Other times, those blessed with good fortune will say that God has blessed them. They'll attribute their good fortune to God or Allah or Yahweh - some benevolent force who is secretly playing puppeteer with humanity. "God is looking out for me," they'll say. "I'm incredibly, incredibly blessed."

Maybe that's the case. Maybe not. I don't really know. On one hand, these people do seem to be graced with some sort of other-worldly good fortune. Then again, if God is determining the fate of all human beings on planet Earth, playing puppeteer with our lives, then logic would seem to indicate that God is a vile, sadistic fuckwad.

If God really is playing puppeteer in this way, where does this leave all of the good-hearted, hardworking people who don't get shit? Those who starve? Those who can't afford adequate healthcare for their children? Those who contract terminal illnesses at ridiculously young ages and bleed out of their asses while dying excruciating deaths in a tiny thatch-roofed hut in some shithole Third World country? What about the meek who are supposedly going to inherit the Earth one day? What kind of caring God would unleash this kind of twisted bullshit upon innocents? Upon children?

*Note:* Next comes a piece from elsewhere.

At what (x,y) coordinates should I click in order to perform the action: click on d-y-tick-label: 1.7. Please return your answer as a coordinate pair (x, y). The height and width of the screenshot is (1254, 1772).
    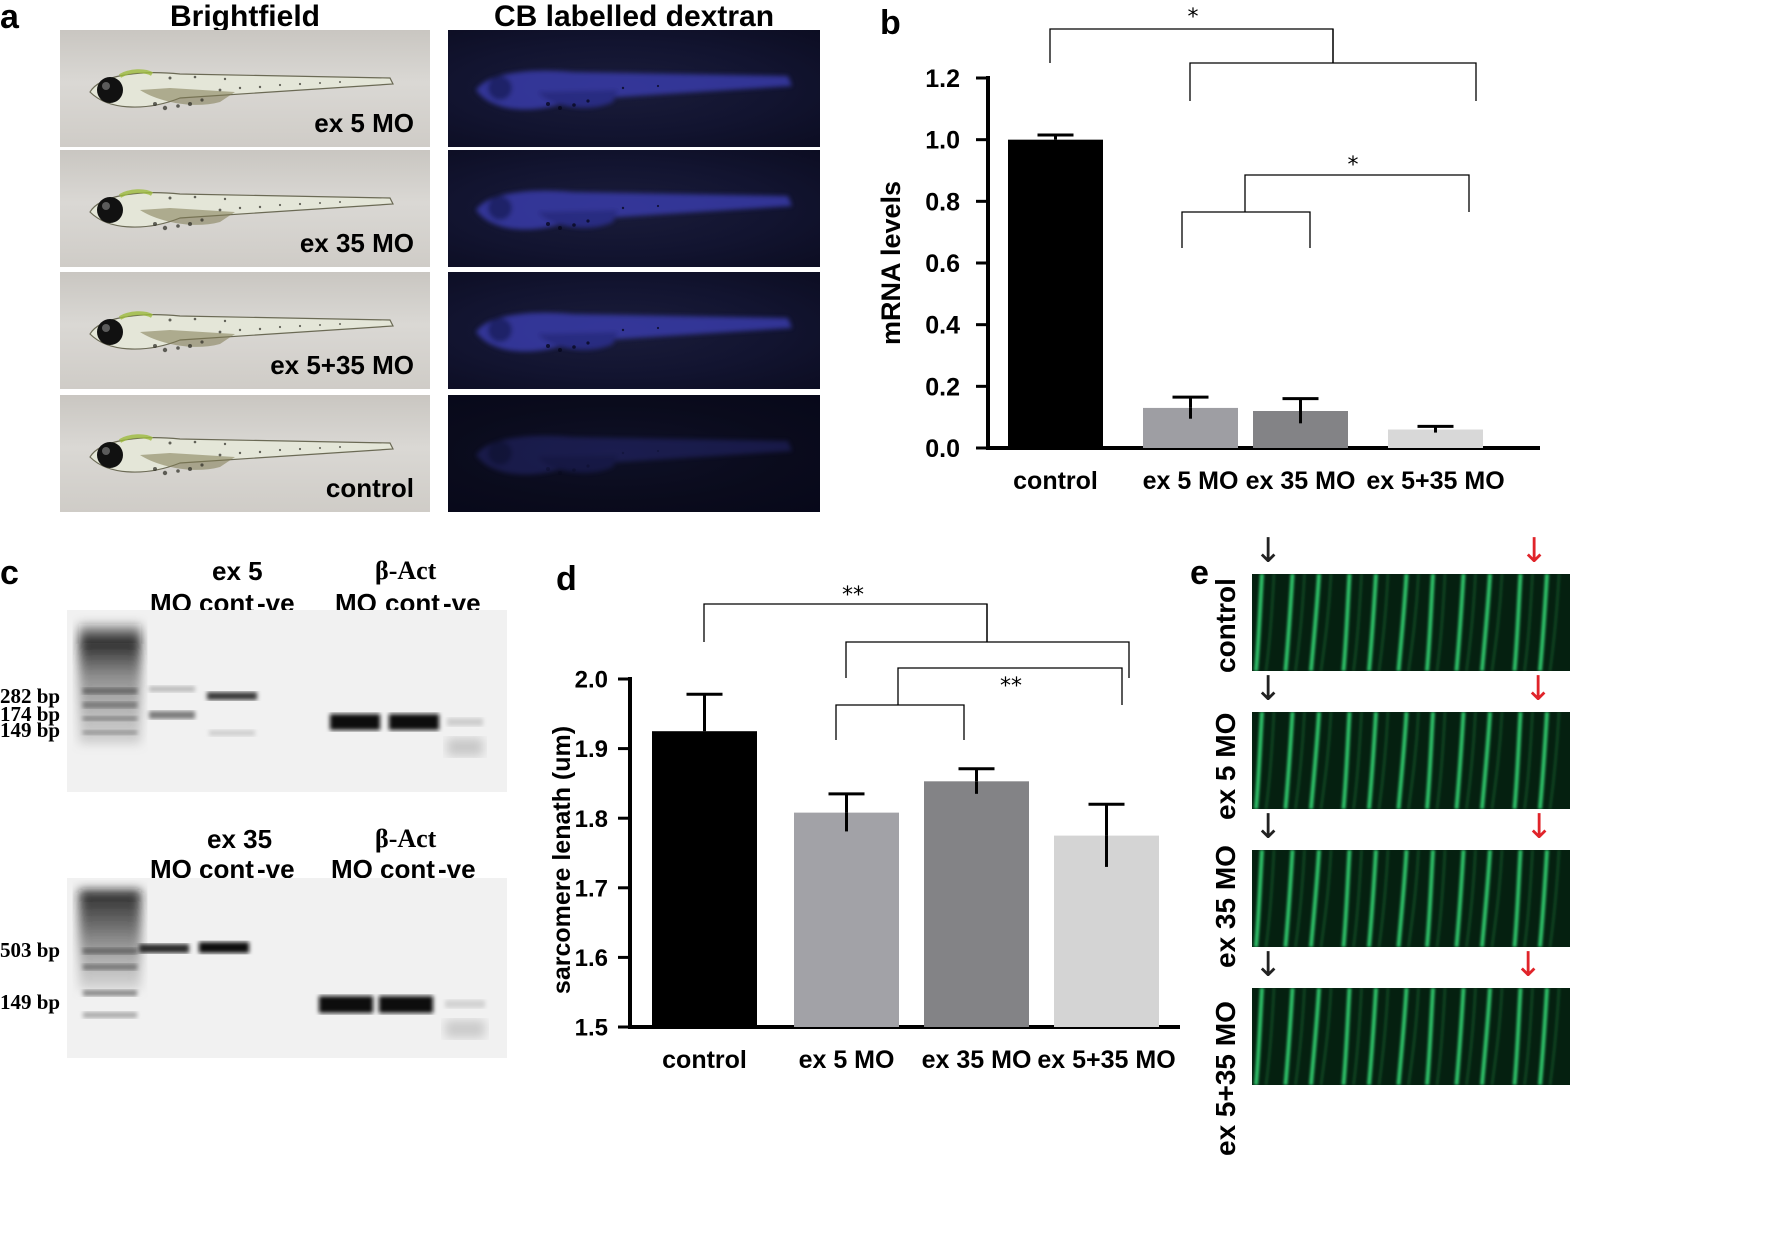
    Looking at the image, I should click on (592, 888).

If we're going to humanize God and credit Him with our incredible good fortune, shouldn't we be attributing our bad fortune to Him as well?

Go over to sub-Saharan Africa or the Jersey shore, and try telling some long-suffering, hard-working, down on his luck bastard that his shitty wages, aching back, metastasizing tumor, and poorly educated children are simply a matter of God's will. Chances are, he'll probably punch your right in your proselytizing, condescending mouth. Personally, I think the universe is totally fucking indifferent. Based on the evidence around me, this seems to be the case. I don't think God is neccessarily a He, and I don't think there's any kind of puppetry at work here. I think it's luck, in the end. Blind and deaf and fucking dumb. With a little bit of human error and achievement thrown in on the side. There's no sound explanation for any of it. Some people get lucky. Some people don't. No real rhyme or reason. The end. Amen.

Luck is, of course, relative. Some people will have it all and still feel unlucky. Some people by comparison don't have squat, and yet they claim to feel incredibly blessed. In some ways, it's all a matter of perspective. I consider myself to be one hell of a lucky individual. I consider myself blessed. I don't deny that I've worked my ass off to be where I am today... but I've got an amazing kid, I'm getting married to someone I love in 6 weeks, I have great friends, am in relatively good health... and I did nothing to deserve it. I was just born. Other people are just born, and their father beats the hell out of them with his belt, or their mother sits on her lazy ass collecting welfare and tells them that they're worthless. And then they get brain cancer at the age of twenty-six and fucking die. Snake eyes. Then again, some people may look at my life and see me as an incredibly unlucky person. I got knocked up at 19, dated a string of losers before I met my fiance, have had some really shitty fair-weather friends, was diagnosed with a serious genetic disorder at 28, and had a stroke that same year. Like I said, it's all perspective.

Which brings me somehow to Paul Newman. (Come on, don't act like any of this other shit followed any real rational train of thought.) Paul Newman is a minor hero of mine. He's not really one of my favorite actors, but he's definitely one of my favorite philanthropists. In his lifetime, he's donated more than $200 million to charity. And he still drives race cars, even though he's old enough to be my grandfather. He appears to be unafraid. I was reading an interview with Paul Newman once, and the journalist asked him if he had any explanation for how he'd managed to make so much money in his lifetime and have such a wonderfully successful career. His answer? "Luck." That was all he said. Just one word. Luck. That was it.

Some people may disagree, but I've always considered that to be a very wise and humble response.